3.3.2011 |
NL |
Publicatieblad van de Europese Unie |
C 68/3 |
Kennisgeving aan de personen waarop de beperkende maatregelen van Besluit 2011/137/GBVB van de Raad betreffende beperkende maatregelen in het licht van de situatie in Libië en van Verordening (EU) nr. 204/2011 van de Raad betreffende beperkende maatregelen in verband met de situatie in Libië van toepassing zijn
2011/C 68/02
RAAD VAN DE EUROPESE UNIE
De volgende informatie wordt ter kennis gebracht van de personen die voorkomen in de bijlagen II en IV bij Besluit 2011/137/GBVB van de Raad (1) betreffende beperkende maatregelen in het licht van de situatie in Libië, en in bijlage III bij Verordening (EU) nr. 204/2011 van de Raad (2) betreffende beperkende maatregelen in verband met de situatie in Libië.

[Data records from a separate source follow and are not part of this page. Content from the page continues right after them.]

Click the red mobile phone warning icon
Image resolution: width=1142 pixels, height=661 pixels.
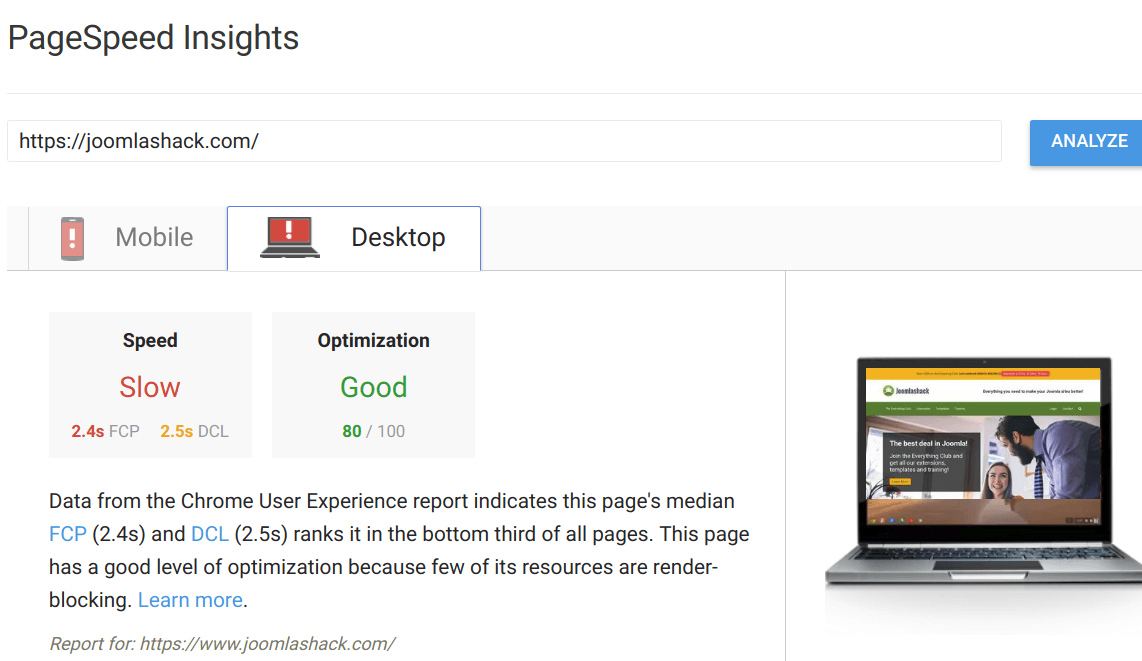pyautogui.click(x=72, y=238)
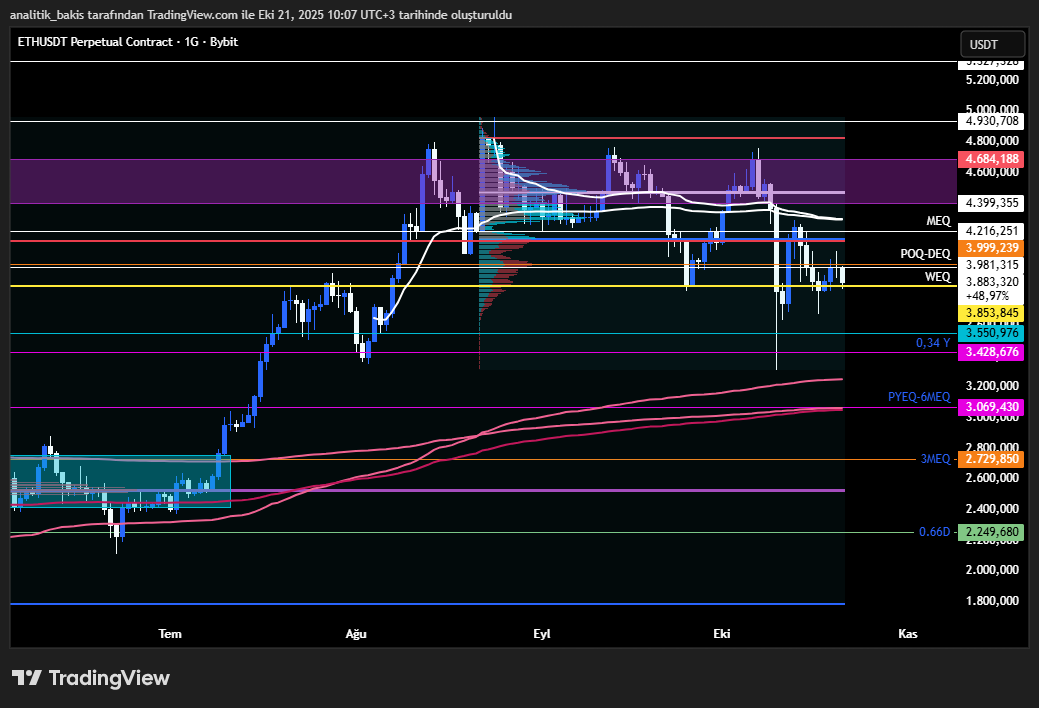Viewport: 1039px width, 708px height.
Task: Click the yellow 3.853,845 price tag
Action: point(990,313)
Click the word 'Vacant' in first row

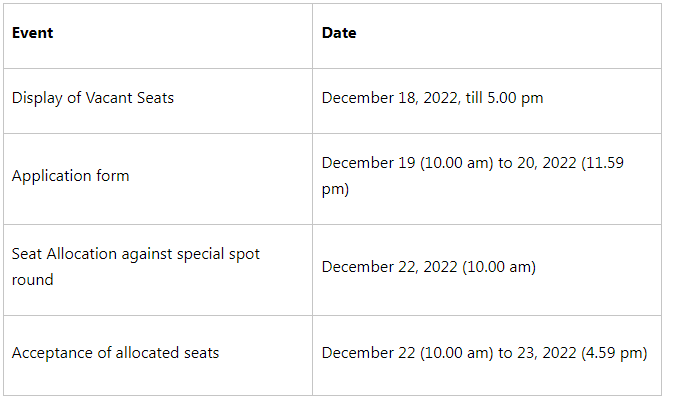coord(109,98)
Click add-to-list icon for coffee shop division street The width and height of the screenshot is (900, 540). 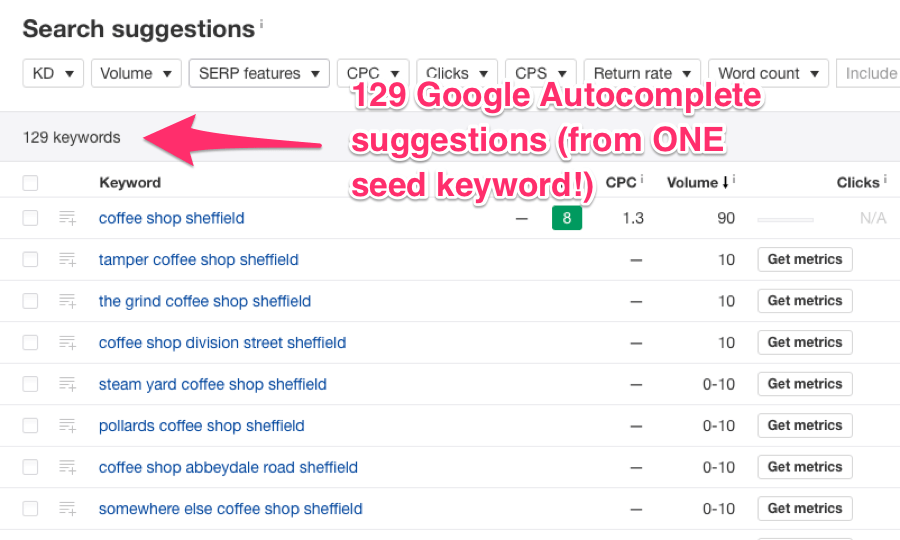click(x=68, y=343)
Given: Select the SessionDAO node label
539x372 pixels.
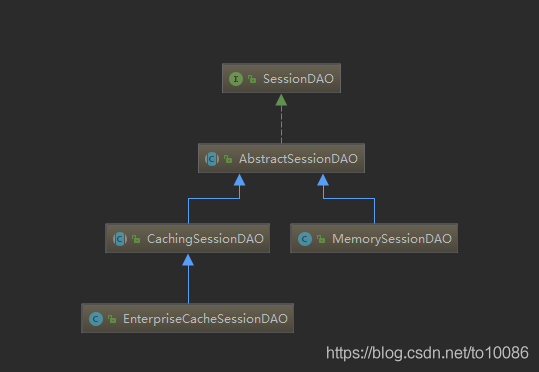Looking at the screenshot, I should [298, 79].
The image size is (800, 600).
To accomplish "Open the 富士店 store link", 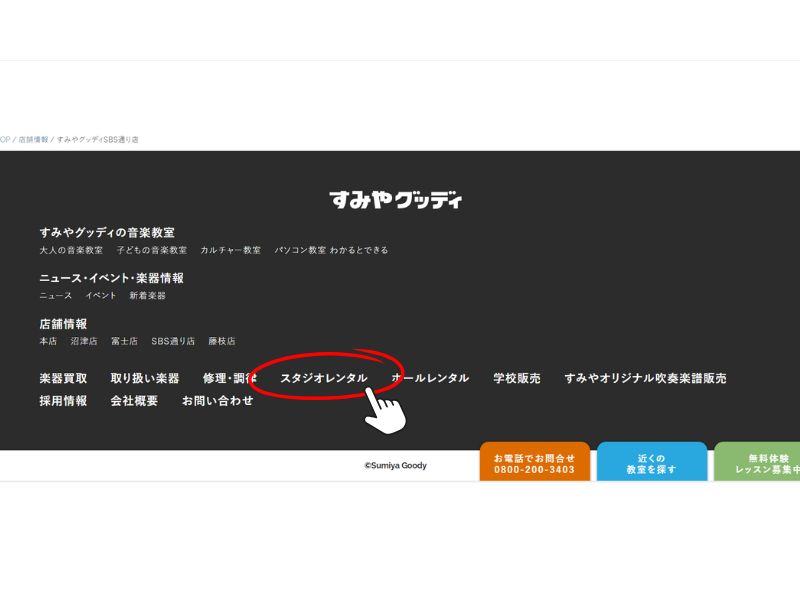I will pyautogui.click(x=124, y=341).
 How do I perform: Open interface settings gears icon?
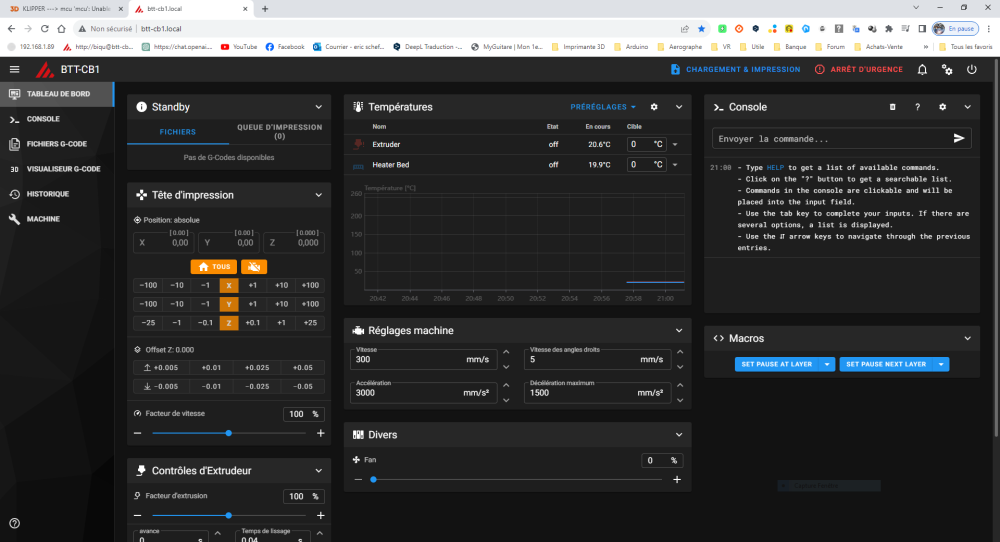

De Raad van de Europese Unie heeft besloten dat de personen die in de bovengenoemde bijlagen voorkomen, moeten worden opgenomen op de lijst van personen die onderworpen zijn aan de beperkende maatregelen als voorzien in Besluit 2011/137/GBVB betreffende beperkende maatregelen in het licht van de situatie in Libië en in Verordening (EU) nr. 204/2011 betreffende beperkende maatregelen in verband met de situatie in Libië.
De betrokken personen en entiteiten worden erop geattendeerd dat zij een verzoek kunnen richten tot de bevoegde instanties van de betrokken lidstaat (lidstaten), waarvan de (elektronische) gegevens zijn opgenomen in bijlage IV bij Verordening (EU) nr. 204/2011, om een machtiging te verkrijgen voor het gebruik van bevroren tegoeden voor basisbehoeften of voor specifieke betalingen (zie artikel 7 van de verordening).
De betrokken personen kunnen, onder overlegging van bewijsstukken, op onderstaand adres een verzoek aan de Raad indienen om het besluit om hen op bovengenoemde lijst te plaatsen, te heroverwegen:
Raad van de Europese Unie |
Secretariaat-generaal |
Wetstraat 175 |
1048 Brussel |
BELGIË |
Tevens wordt de betrokken personen erop geattendeerd dat zij tegen het besluit van de Raad beroep kunnen instellen bij het Gerecht van de Europese Unie, overeenkomstig de voorwaarden die zijn neergelegd in artikel 275, tweede alinea, en in artikel 263, vierde en zesde alinea, van het Verdrag betreffende de werking van de Europese Unie.